If you just want to try out how this all works, you can clone our SDK from its GitHub page and add a Dockerfile with the following content:
# simple docker file FROM python:3.8-slim ADD setup.py /code/setup.py ADD konfuzio_sdk /code/konfuzio_sdk ADD README.md /code/README.md WORKDIR /code/ RUN python3.8 -m venv /opt/venv ENV PATH="/opt/venv/bin:$PATH" VIRTUAL_ENV="/opt/venv" RUN pip install -e . RUN pip install pytest
3. Install the remote development extension¶
In VS Code open the extensions tab (its icon is located in the left sidebar) and search Remote - Containers (or for its ID: ms-vscode-remote.remote-containers). Install the extension.
4. Set up your remote development environment¶
You should now be able to find the remote extension’s symbol (arrows on a green background) in the bottom left corner of the VS Code window (picture below). Clicking on the symbol opens the extension’s command pallet, which from now on is going to be our main access point to the extension.
In the Command Pallet (‘View’ > ‘Command Pallet’) select ‘Remote-Containers: Add Development Container Configuration Files’ > ‘From $your_dockerfile’
Now you should see in the file explorer under .devcontainer your devcontainer.json file. Open it. These are the basic configurations of your devcontainer. Most of this can be left unchanged. Maybe give your container a name by changing the ‘name’ variable. Additionally, you should specify all the ports you need inside your Docker container in ‘forwardPorts’. If you are working with the sample project you do not need to specify any ports.
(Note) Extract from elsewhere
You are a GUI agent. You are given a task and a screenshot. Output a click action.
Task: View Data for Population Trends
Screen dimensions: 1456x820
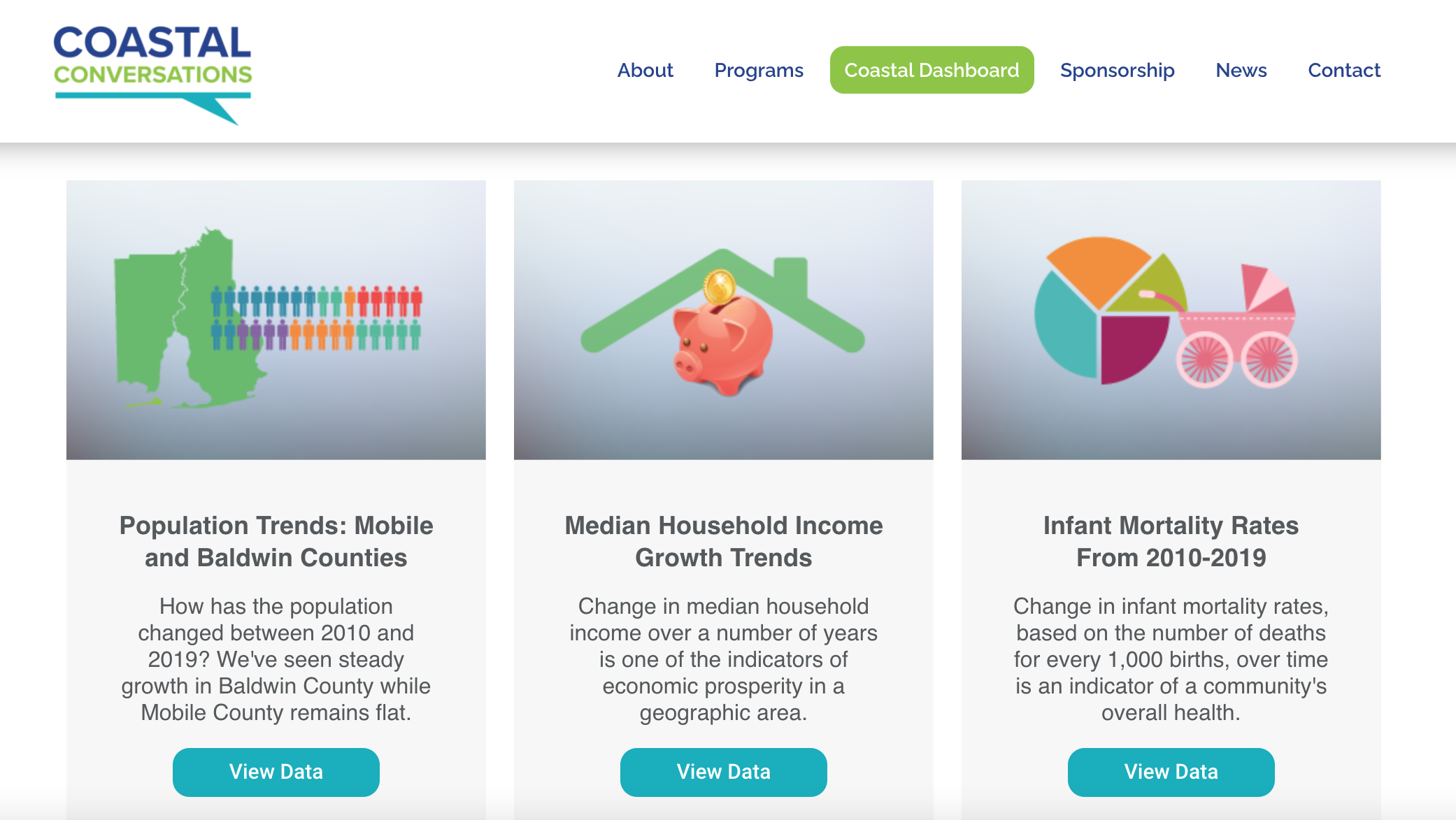tap(276, 772)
5. Build and run your Docker container¶
Open the extension’s command pallet by clicking on the arrows in the bottom left and search for ‘Reopen Folder in Container’. If you are doing this the first time, this builds the Docker container and thus can take quite a bit of time.
To confirm that you are now inside the container look again to the bottom left. You should now be able to see ‘Dev Container: $your_name’ next to the two arrows.
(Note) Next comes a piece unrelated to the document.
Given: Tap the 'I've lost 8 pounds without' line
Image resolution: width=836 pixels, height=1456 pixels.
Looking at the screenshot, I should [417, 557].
6. Install the Python extension inside the Docker container to debug and run Python files¶
Again open up the extensions tab (now inside the Docker container) and install the Python extension (ID: ms-python.python).
Now you can debug/run any Python file you want. Open up the chosen Python file and the ‘Run and Debug’ tab by clicking the run/debug icon that should be now available on the left taskbar.
Click ‘Run and Debug’ > ‘Python File’ and you are good to go. Before make sure to set the needed breakpoints by clicking to the left of the line numbers.
If you want to evaluate certain expressions while debugging, open up the terminal (if it is not open already) by clicking ‘View’ > ‘Terminal’. One of the terminal’s tabs is the debug console, where you can evaluate any expression.
If you are in the sample project you can make sure that the Docker container works as expected by entering the tests folder (‘cd tests’) and executing:
pytest -m local
If you want to switch back to your local machine (to e.g. switch branch), open the extension’s command pallet by clicking on the arrows and select ‘Reopen Folder Locally’.
If you want to rebuild the container, because e.g. a different branch uses different dependencies, open the extension’s command palette and click ‘Rebuild Container’. (This of course means that you have to reinstall the Python extension - if this becomes annoying you can specify its ID in the devcontainer.json file to be pre-installed with every rebuild).